Si Hubert Lacroix était encore vivant, vraisemblablement son souhait serait qu’Euronat reste dans sa famille, mais la nouvelle génération est-elle prête à reprendre maintenant cette lourde responsabilité ? L’avenir nous le dira. Ne serait-ce pour protéger le restant des précurseurs du naturisme d’hier ? Denis Pettes, responsable de l’association « A.N.E.S.O », membre de la FFN, vous le dira : « il est toujours agréable de connaître son P.D.G., monsieur Lorefice qui nous aide toujours financièrement, même si Euronat n’est plus adhérente à notre fédération. Il lui tient à cœur de conserver de ce qu’il reste de l’état d’esprit des anciens, si bien décrit par la mémoire vivante d’Euronat, Jacques ».

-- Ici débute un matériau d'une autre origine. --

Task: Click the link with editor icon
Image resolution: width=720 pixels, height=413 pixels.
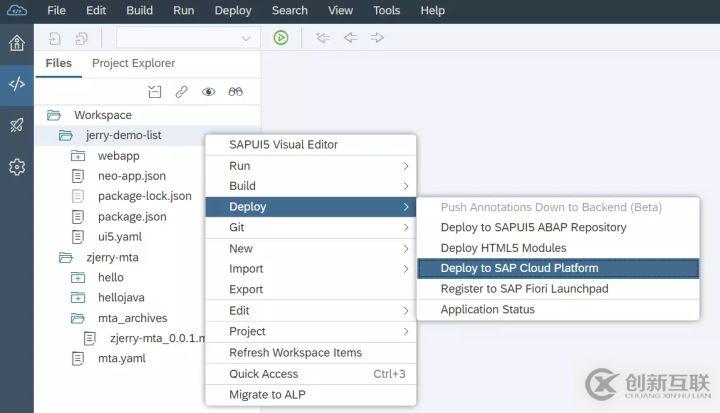Action: click(181, 91)

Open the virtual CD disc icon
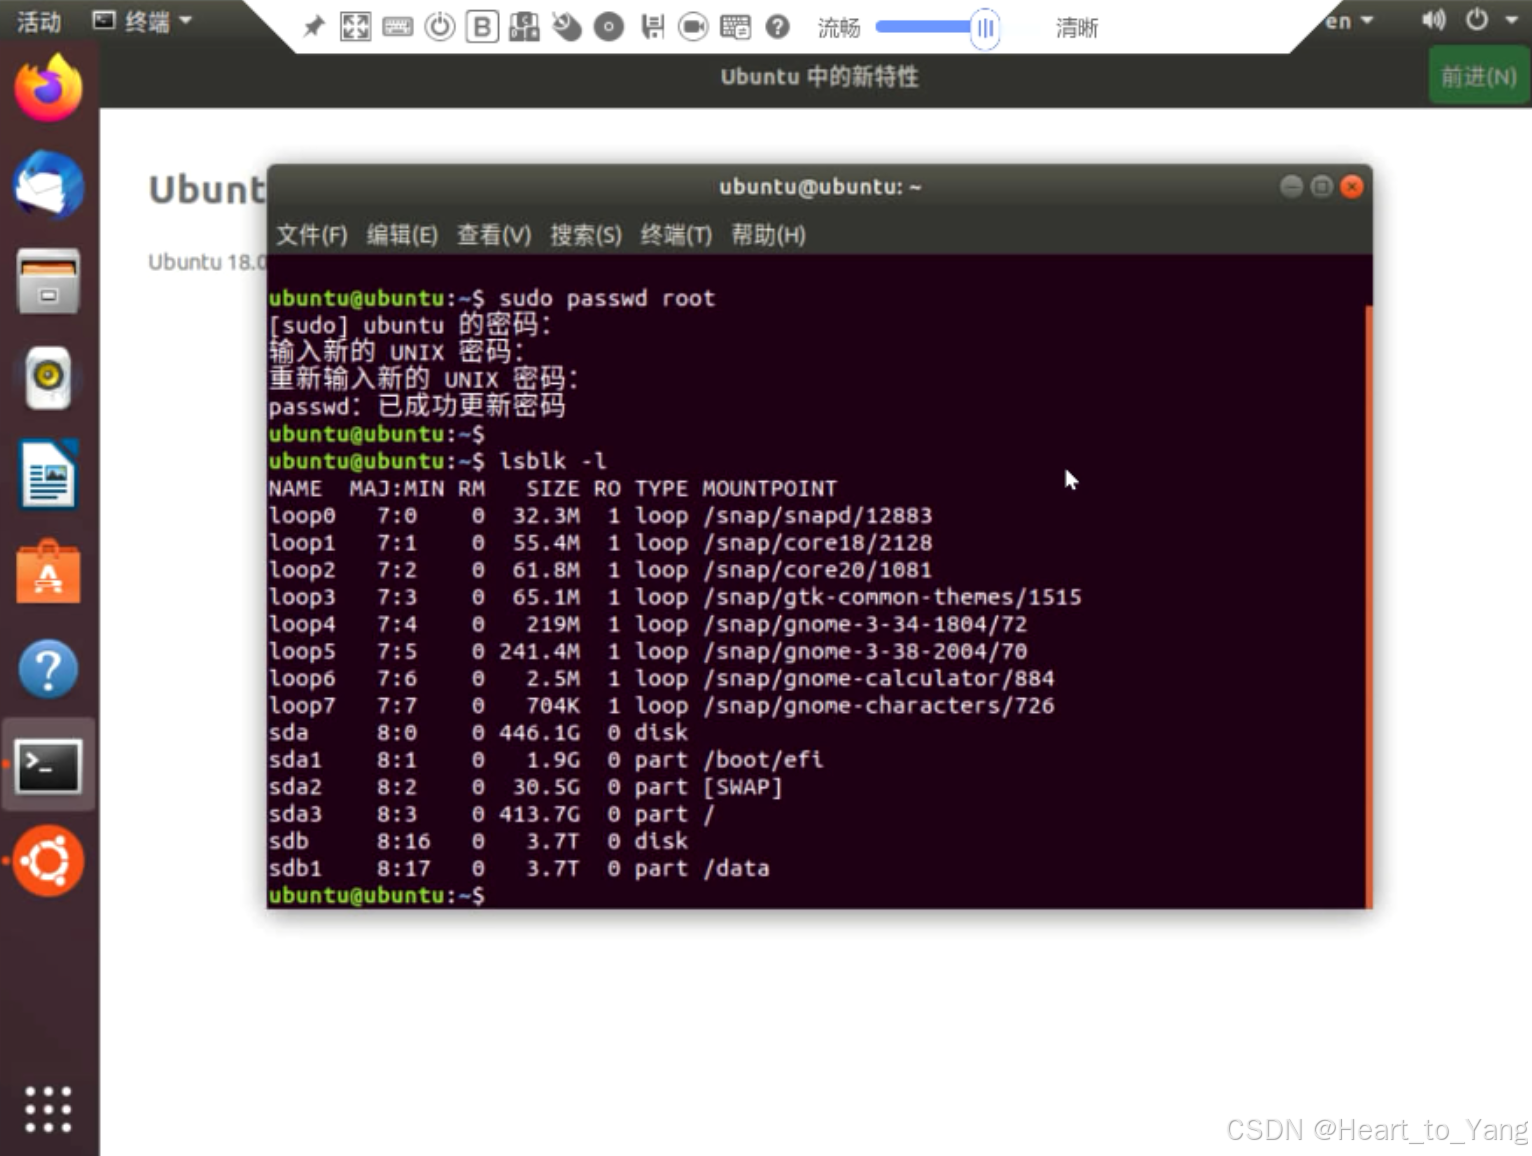608,27
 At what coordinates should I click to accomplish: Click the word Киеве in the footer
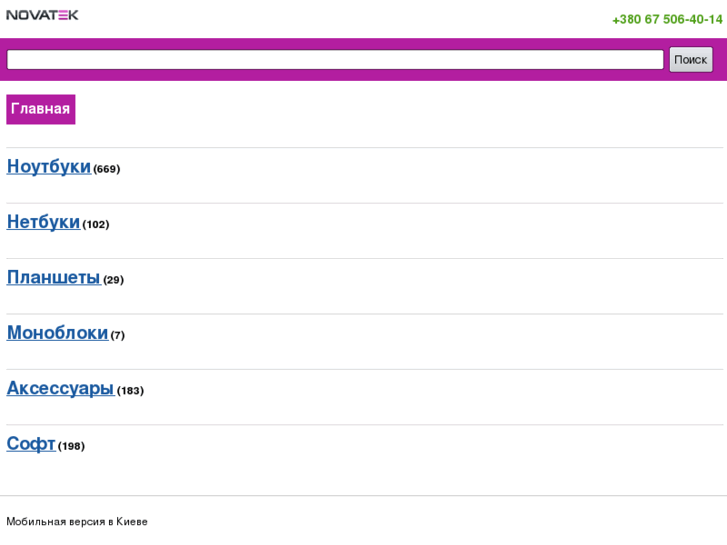[132, 522]
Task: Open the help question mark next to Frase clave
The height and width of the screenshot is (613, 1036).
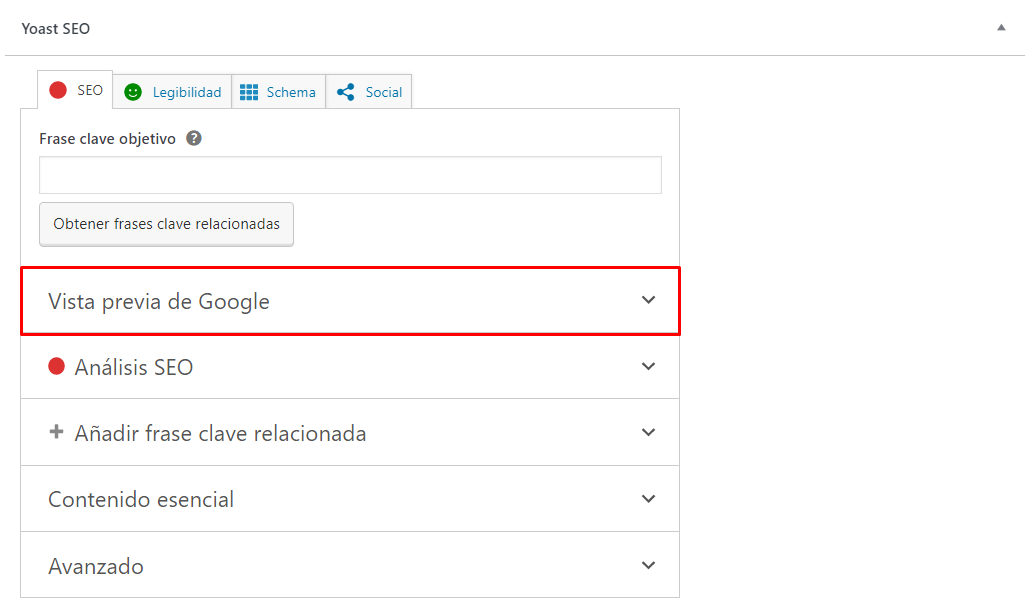Action: [x=192, y=138]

(1) : Cet article, actualisé en juin 2020, a été publié dans sa version initiale pour la première fois en juillet 2019, dans Naturisme Magazine (N°61).
(2) Voir reportages sur la Thalassothérapie dans Naturisme Magazine (N° 54 et 60).
(3) « Dans une France pudibonde, seul Montalivet accepte, en 1950, son projet d’implantation d’un camp naturiste familial : le Centre Héliomarin de Montalivet. Ce qui déclenchera une violente campagne de protestation et le suicide du brave maire du village, Jean Monget, en 1953 sous la pression des villageois qui lui promettaient de finir en Enfer ». (Luc Desbenoit -Télérama du 2 août 2013).